(Stored items)

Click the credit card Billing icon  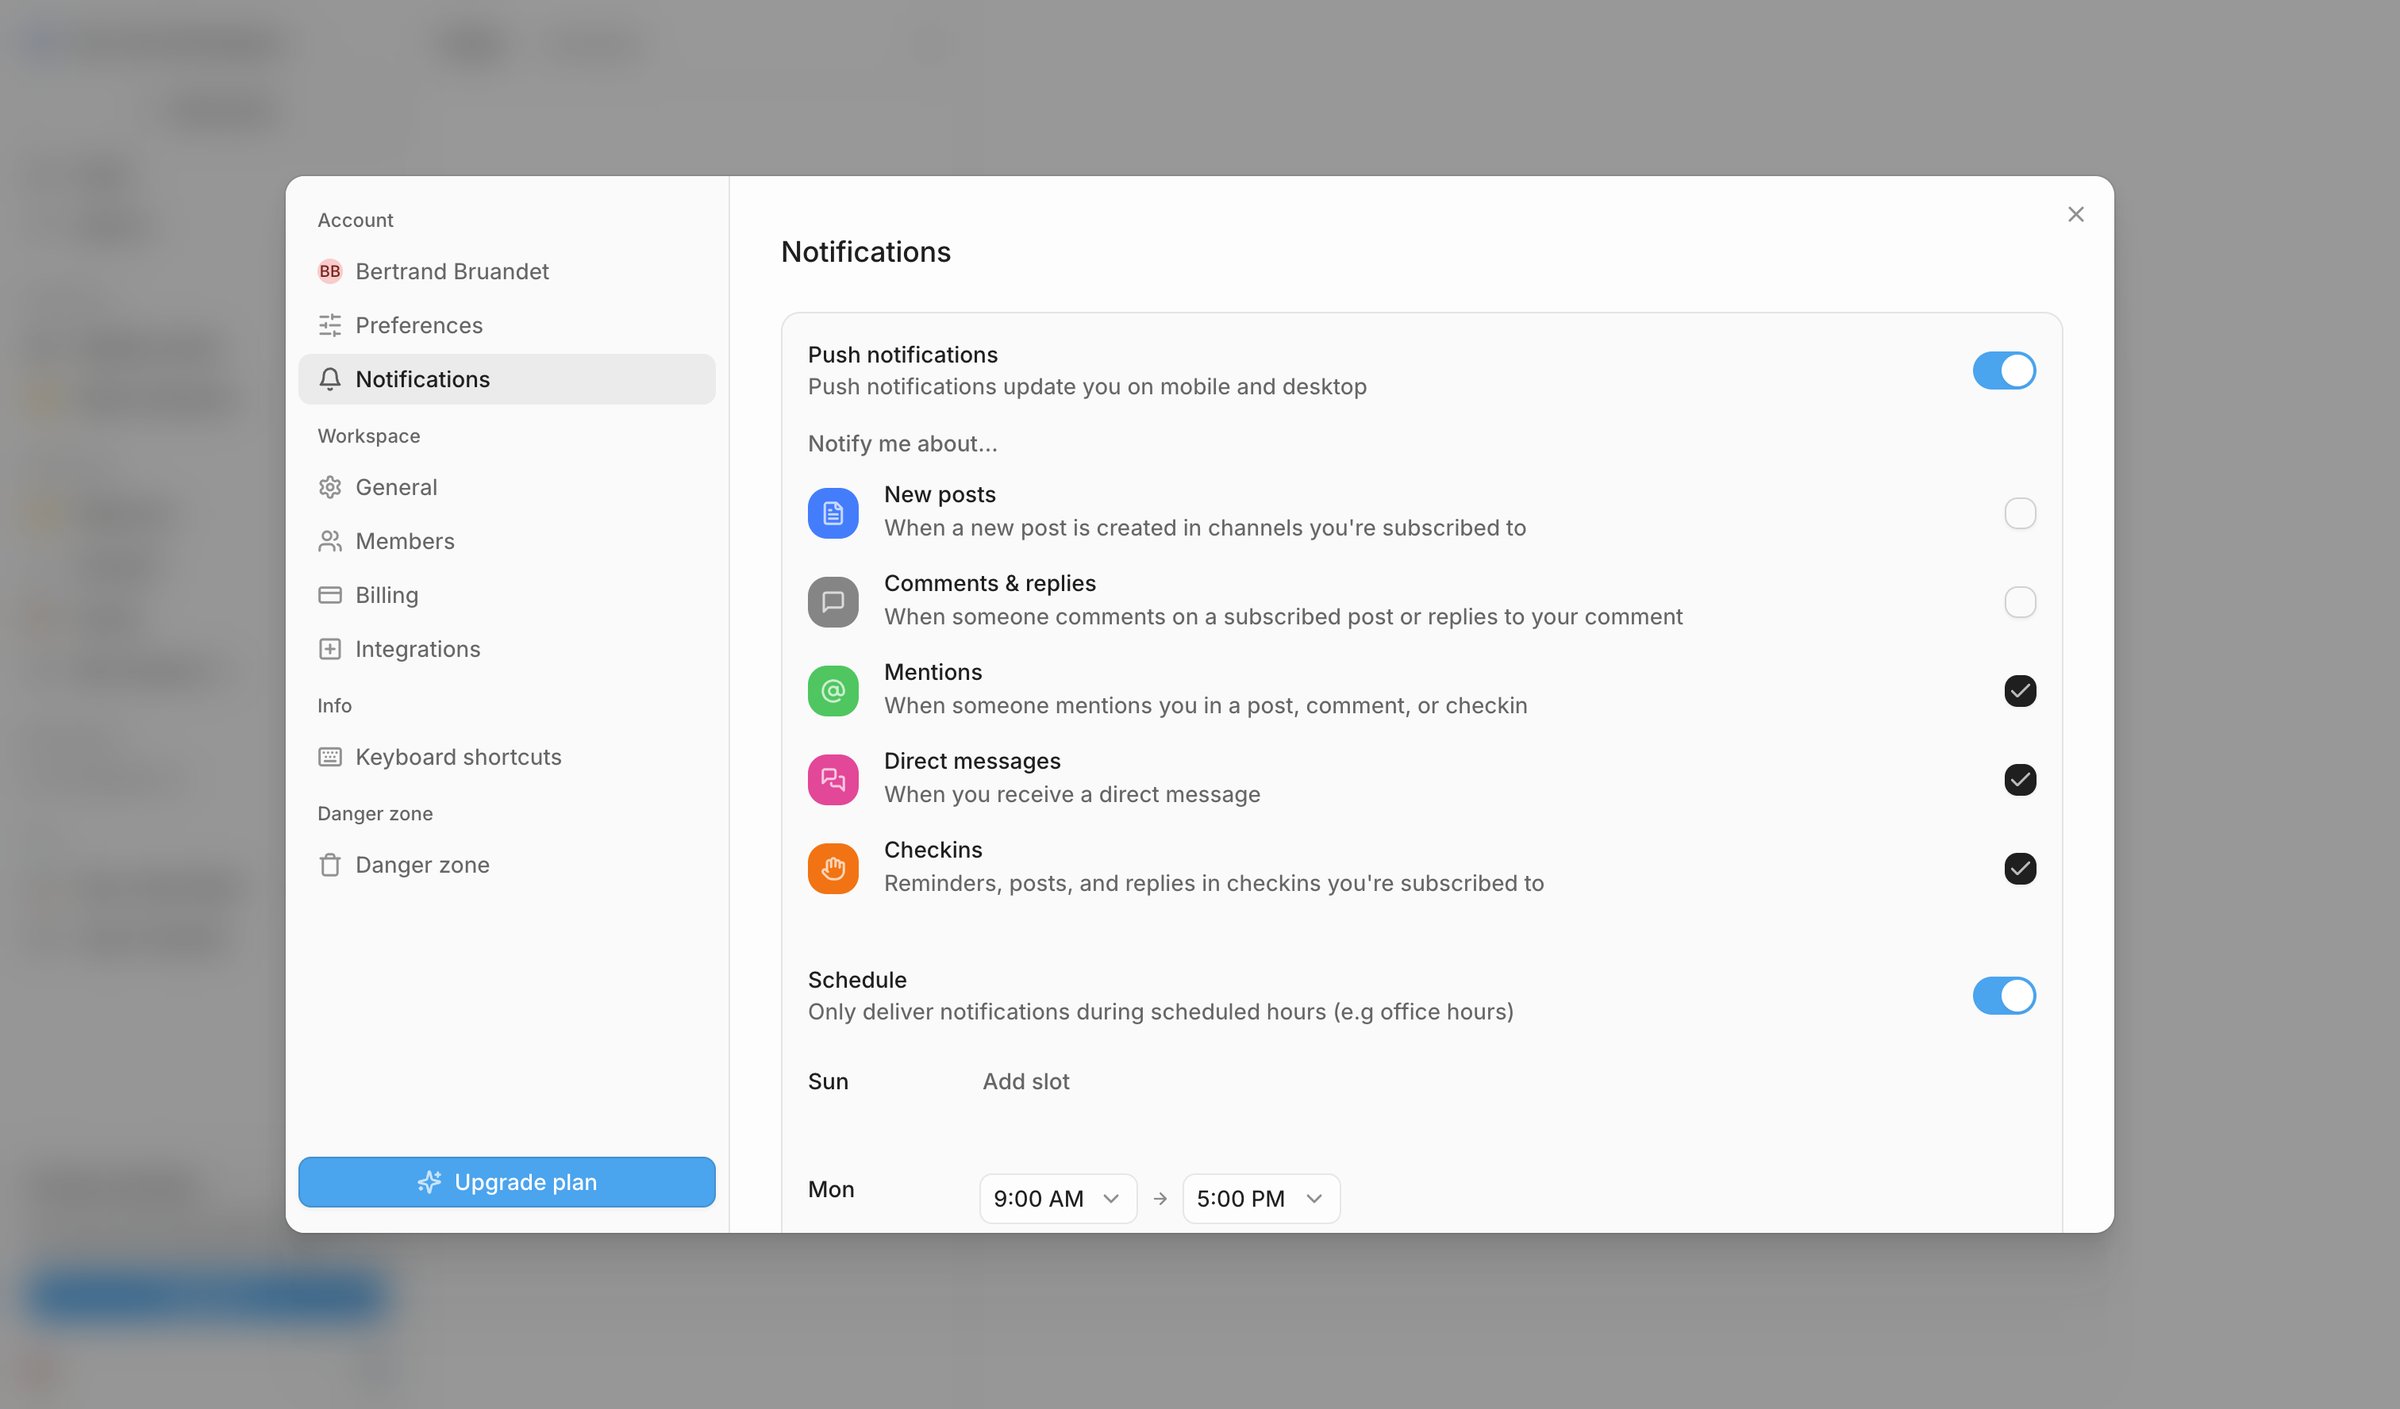pos(330,595)

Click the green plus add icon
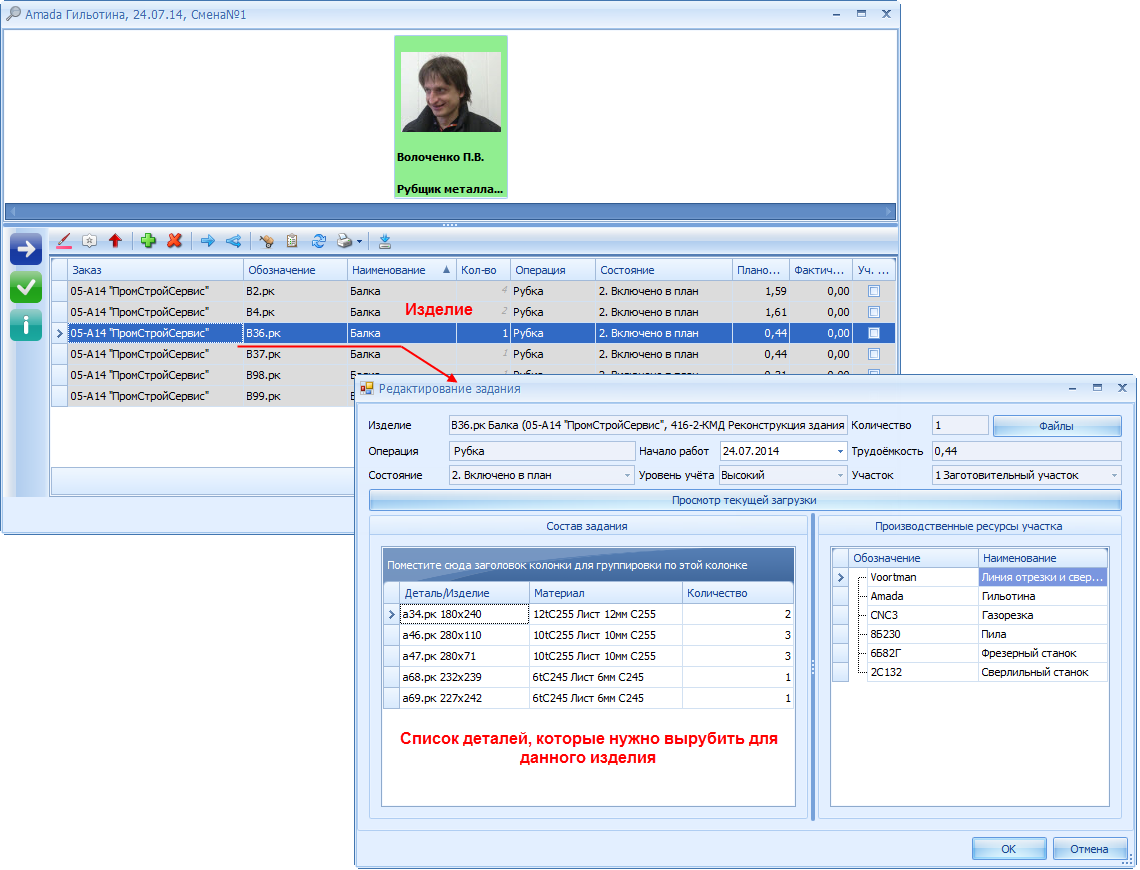148,241
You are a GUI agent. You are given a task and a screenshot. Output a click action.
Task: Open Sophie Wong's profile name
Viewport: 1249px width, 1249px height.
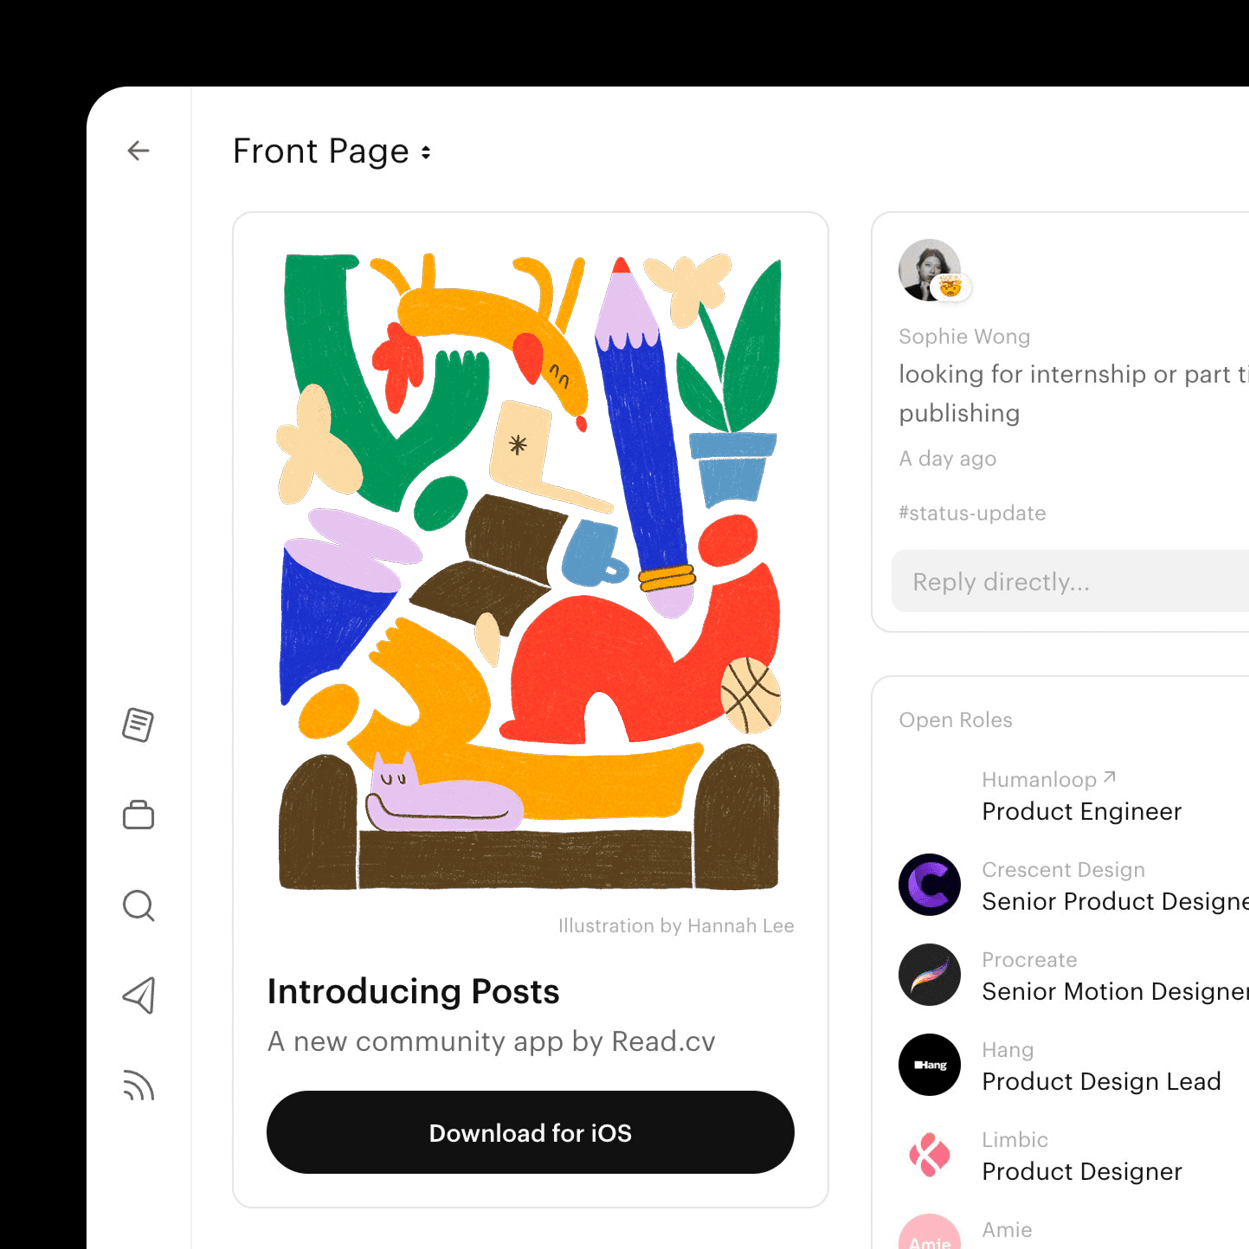[964, 336]
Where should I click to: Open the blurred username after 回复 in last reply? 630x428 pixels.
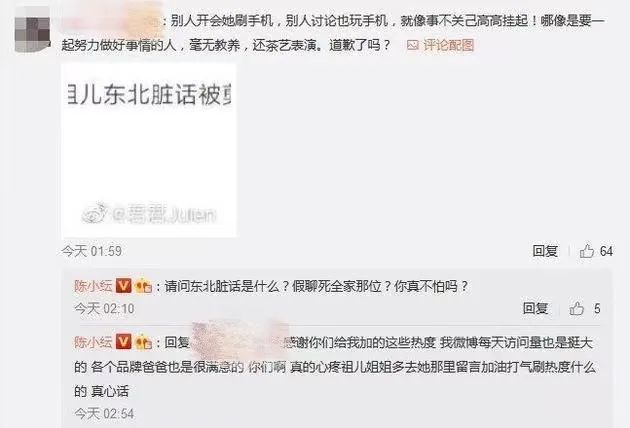point(237,340)
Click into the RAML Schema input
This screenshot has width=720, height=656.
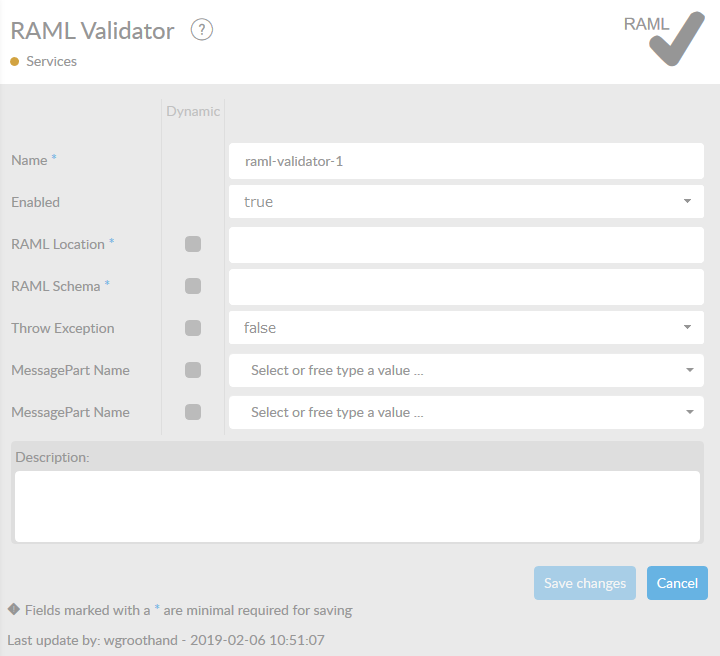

## YOUR ASSIGNMENT
Among the lines of the data, identify those with the word "screenshot". Copy each of them.

## TASK SOLUTION
You are a GUI agent. You are given a task and a screenshot. Output a click action.
This screenshot has width=720, height=656.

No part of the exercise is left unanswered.